--- begin Record extracts ---

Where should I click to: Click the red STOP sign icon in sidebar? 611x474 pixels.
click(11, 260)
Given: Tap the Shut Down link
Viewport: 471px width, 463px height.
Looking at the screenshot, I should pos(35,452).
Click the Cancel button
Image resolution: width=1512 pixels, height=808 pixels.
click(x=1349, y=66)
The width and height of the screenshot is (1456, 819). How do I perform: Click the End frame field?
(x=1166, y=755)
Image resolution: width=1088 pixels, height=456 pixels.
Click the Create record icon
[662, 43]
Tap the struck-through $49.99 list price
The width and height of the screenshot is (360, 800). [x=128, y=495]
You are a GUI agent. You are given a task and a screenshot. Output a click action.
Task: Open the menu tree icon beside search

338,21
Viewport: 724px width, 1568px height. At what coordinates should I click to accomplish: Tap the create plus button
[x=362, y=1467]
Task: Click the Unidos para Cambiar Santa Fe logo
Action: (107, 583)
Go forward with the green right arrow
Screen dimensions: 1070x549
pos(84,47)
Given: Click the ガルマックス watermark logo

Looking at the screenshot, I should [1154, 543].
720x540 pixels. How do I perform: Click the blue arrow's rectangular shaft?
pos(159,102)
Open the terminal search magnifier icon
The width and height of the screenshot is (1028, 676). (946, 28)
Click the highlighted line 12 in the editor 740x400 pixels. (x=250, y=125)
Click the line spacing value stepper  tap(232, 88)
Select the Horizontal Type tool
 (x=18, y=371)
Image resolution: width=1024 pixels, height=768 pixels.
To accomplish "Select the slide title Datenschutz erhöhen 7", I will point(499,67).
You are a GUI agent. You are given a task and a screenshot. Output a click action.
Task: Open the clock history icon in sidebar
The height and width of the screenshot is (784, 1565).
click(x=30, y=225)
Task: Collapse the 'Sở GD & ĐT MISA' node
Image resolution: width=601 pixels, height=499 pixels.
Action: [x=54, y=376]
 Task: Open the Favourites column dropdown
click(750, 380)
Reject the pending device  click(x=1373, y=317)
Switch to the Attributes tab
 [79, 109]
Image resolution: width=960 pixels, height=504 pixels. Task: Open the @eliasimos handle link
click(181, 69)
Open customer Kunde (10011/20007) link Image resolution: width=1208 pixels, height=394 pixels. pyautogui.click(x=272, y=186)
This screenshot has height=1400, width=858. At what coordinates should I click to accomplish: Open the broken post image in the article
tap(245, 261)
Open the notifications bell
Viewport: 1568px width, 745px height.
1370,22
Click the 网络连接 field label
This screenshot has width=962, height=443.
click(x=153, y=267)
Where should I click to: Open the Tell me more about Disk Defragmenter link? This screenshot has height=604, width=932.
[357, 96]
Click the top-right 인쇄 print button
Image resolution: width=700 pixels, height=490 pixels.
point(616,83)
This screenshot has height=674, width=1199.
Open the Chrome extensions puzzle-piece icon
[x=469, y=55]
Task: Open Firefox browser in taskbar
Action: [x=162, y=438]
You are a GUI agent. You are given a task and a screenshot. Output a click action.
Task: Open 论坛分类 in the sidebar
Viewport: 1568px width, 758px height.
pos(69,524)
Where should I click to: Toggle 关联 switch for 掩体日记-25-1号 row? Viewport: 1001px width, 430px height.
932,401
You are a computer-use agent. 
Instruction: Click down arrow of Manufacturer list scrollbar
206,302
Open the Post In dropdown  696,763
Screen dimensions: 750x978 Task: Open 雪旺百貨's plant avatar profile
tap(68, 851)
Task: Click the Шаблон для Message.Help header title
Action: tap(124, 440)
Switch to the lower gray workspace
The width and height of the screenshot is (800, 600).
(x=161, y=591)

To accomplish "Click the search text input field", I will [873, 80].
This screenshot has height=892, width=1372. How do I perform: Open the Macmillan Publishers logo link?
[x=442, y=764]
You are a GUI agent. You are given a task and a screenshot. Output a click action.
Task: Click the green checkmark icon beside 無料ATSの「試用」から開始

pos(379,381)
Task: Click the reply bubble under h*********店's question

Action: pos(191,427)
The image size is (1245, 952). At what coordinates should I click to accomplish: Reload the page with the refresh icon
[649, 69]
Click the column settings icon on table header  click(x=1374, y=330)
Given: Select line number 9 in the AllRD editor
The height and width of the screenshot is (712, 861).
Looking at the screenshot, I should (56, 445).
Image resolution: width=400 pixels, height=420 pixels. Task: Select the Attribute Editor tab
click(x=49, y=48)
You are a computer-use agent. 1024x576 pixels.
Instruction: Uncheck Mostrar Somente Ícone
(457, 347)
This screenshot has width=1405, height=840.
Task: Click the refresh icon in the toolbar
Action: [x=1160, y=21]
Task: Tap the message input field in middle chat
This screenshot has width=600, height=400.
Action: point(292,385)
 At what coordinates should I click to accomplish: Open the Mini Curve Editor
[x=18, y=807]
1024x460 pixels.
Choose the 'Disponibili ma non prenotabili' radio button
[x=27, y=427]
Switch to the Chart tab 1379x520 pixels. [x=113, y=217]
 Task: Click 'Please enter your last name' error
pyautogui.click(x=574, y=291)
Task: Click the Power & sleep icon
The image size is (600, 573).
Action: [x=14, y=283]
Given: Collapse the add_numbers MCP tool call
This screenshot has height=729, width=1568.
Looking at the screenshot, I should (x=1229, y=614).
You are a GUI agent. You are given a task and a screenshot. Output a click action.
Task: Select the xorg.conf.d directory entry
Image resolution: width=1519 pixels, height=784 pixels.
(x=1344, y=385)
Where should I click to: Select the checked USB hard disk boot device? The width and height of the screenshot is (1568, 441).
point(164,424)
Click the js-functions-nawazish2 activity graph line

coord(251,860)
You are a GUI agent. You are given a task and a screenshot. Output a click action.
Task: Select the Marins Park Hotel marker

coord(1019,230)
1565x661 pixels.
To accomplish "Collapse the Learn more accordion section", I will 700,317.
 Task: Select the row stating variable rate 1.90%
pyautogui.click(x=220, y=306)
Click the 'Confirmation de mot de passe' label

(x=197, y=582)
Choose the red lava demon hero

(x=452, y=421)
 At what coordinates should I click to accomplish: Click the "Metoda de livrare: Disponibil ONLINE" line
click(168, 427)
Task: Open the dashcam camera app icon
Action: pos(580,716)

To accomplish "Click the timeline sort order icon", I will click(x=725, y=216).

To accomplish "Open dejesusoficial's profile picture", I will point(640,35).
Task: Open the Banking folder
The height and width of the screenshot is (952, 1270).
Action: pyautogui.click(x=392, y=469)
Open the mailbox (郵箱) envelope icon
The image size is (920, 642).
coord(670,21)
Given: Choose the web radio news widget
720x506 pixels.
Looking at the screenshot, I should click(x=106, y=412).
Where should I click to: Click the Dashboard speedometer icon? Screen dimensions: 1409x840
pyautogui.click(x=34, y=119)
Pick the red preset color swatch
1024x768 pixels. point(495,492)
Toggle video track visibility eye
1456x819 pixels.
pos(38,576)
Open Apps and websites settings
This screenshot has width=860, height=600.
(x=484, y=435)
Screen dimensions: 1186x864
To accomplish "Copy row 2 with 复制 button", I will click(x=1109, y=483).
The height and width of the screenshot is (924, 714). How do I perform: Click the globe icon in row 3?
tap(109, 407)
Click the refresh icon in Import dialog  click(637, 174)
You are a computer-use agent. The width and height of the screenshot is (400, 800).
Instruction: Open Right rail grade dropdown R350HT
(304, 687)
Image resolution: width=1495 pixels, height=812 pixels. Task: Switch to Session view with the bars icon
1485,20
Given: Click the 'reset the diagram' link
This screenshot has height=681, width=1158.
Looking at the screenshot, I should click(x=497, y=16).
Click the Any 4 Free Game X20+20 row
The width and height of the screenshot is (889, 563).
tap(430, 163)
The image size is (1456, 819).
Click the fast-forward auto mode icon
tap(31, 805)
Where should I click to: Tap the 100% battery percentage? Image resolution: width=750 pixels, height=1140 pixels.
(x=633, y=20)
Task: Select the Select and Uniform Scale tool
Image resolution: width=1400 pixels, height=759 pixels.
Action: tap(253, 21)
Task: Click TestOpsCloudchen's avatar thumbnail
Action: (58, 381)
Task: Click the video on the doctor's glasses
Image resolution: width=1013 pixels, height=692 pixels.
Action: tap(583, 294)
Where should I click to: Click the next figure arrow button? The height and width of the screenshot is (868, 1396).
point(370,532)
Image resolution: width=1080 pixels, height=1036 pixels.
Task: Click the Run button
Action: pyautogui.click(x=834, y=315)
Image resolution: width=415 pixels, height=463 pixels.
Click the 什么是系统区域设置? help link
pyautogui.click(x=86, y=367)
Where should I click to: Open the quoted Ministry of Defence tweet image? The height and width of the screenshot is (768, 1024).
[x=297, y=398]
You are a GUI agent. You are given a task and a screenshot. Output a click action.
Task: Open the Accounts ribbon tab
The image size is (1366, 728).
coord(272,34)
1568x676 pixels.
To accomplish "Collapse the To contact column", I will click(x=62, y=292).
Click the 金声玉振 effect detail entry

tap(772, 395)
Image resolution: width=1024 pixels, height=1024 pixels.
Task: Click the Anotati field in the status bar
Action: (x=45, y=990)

--- end Record extracts ---

Instructions to follow:
Turn the lines above, from the line with "Image resolution: width=400" up to and including the line with "pyautogui.click(x=574, y=291)", into a numbered list, and leave out any blank lines.

Answer:
1. Image resolution: width=400 pixels, height=420 pixels. Task: Select the Attribute Editor tab
2. click(x=49, y=48)
3. You are a computer-use agent. 1024x576 pixels.
4. Instruction: Uncheck Mostrar Somente Ícone
5. (457, 347)
6. This screenshot has width=1405, height=840.
7. Task: Click the refresh icon in the toolbar
8. Action: [x=1160, y=21]
9. Task: Tap the message input field in middle chat
10. This screenshot has width=600, height=400.
11. Action: point(292,385)
12.  At what coordinates should I click to accomplish: Open the Mini Curve Editor
13. [x=18, y=807]
14. 1024x460 pixels.
15. Choose the 'Disponibili ma non prenotabili' radio button
16. [x=27, y=427]
17. Switch to the Chart tab 1379x520 pixels. [x=113, y=217]
18.  Task: Click 'Please enter your last name' error
19. pyautogui.click(x=574, y=291)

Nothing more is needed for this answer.